**What needs to be done**
Exercise in exact copying: restate word for word only the lines below from the one containing "1024x568 pixels." through the one containing "the yellow キャンペーン・金利", omitting any pictures.

**Source data**
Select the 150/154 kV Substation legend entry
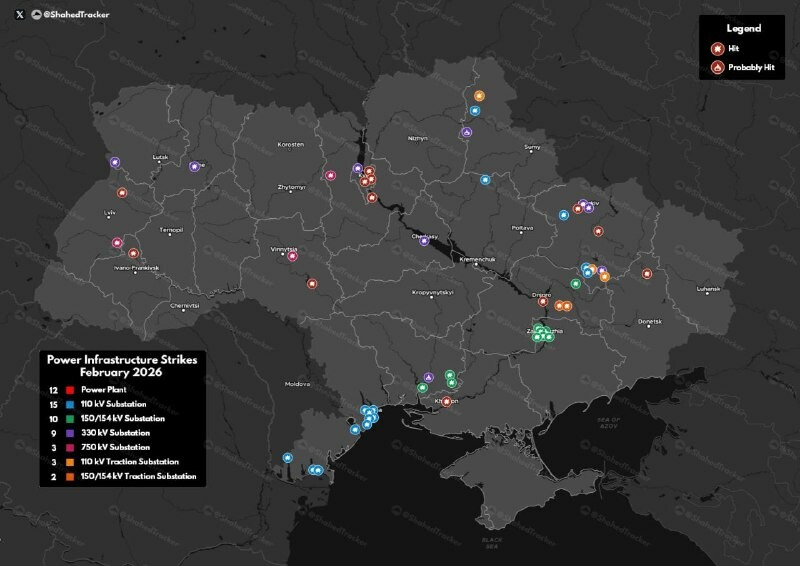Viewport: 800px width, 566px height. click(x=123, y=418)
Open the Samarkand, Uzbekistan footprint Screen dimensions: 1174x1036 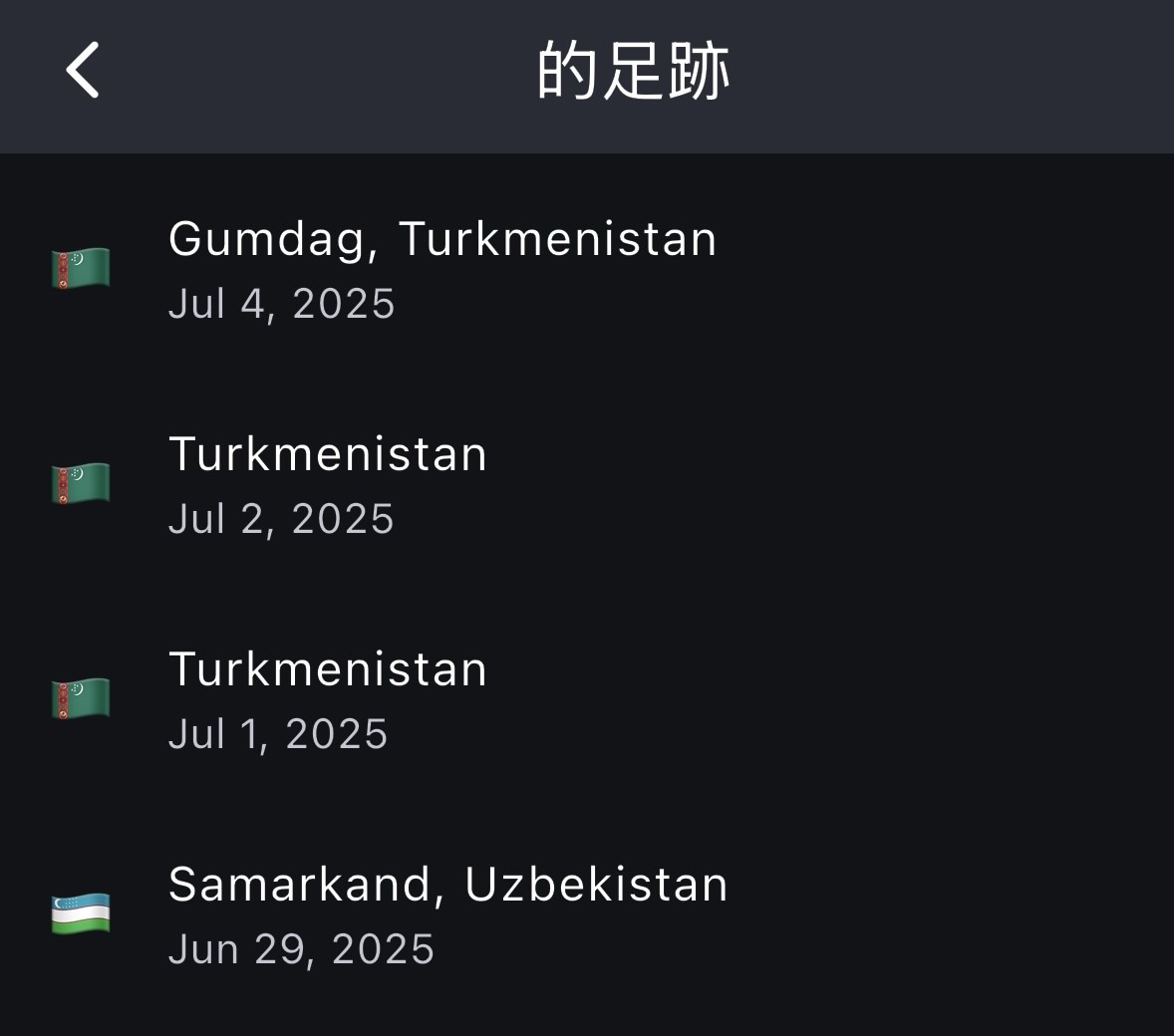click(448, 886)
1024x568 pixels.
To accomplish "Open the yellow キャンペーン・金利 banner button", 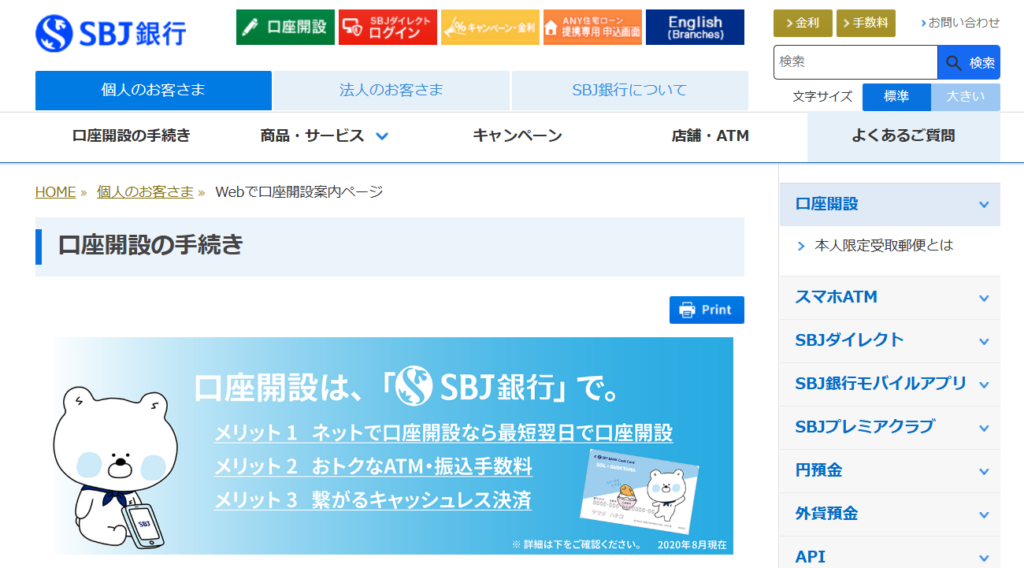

---

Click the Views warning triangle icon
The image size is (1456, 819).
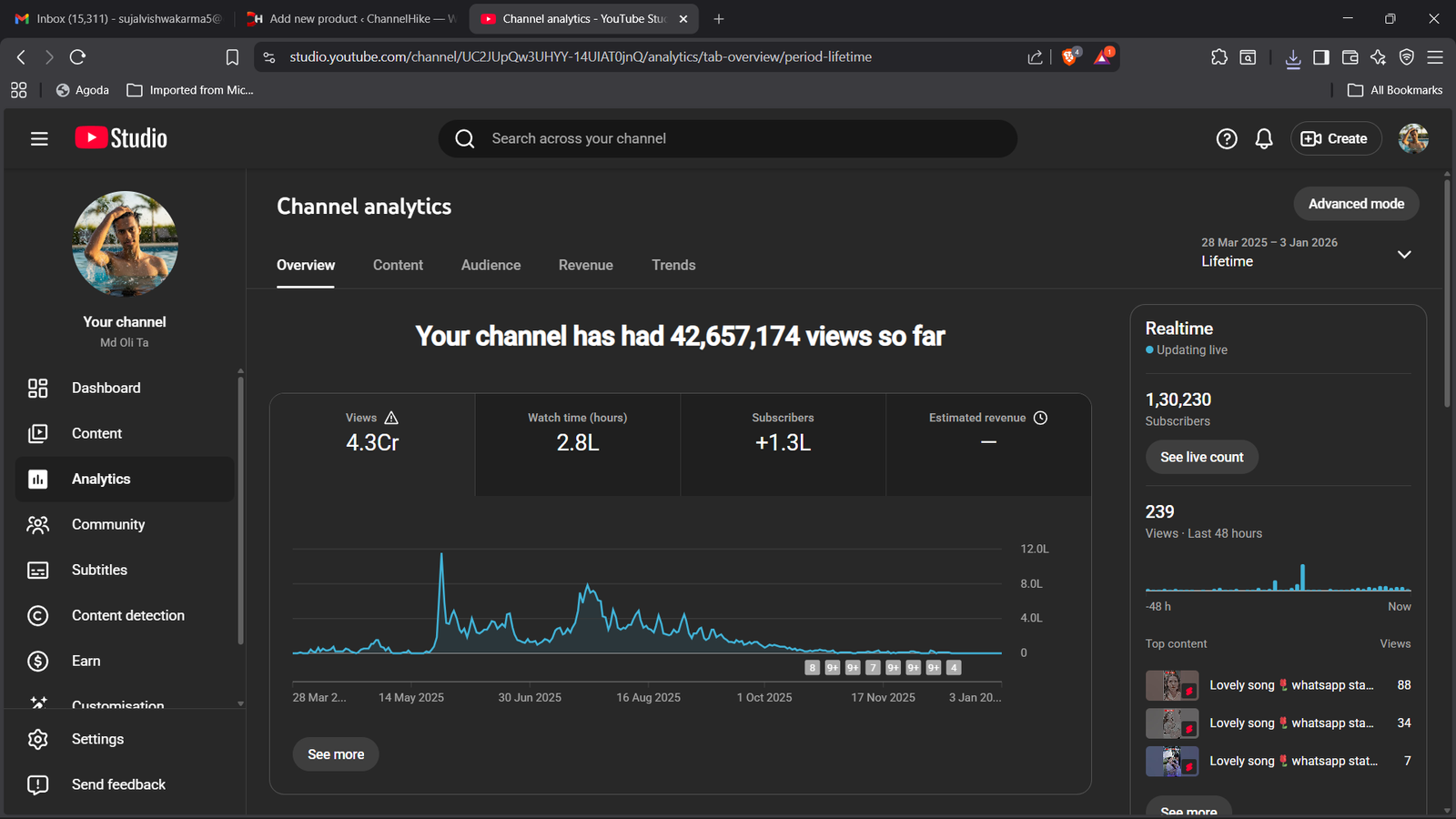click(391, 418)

**Finished task**
1024x568 pixels.
To accomplish "Open the yellow キャンペーン・金利 banner button", 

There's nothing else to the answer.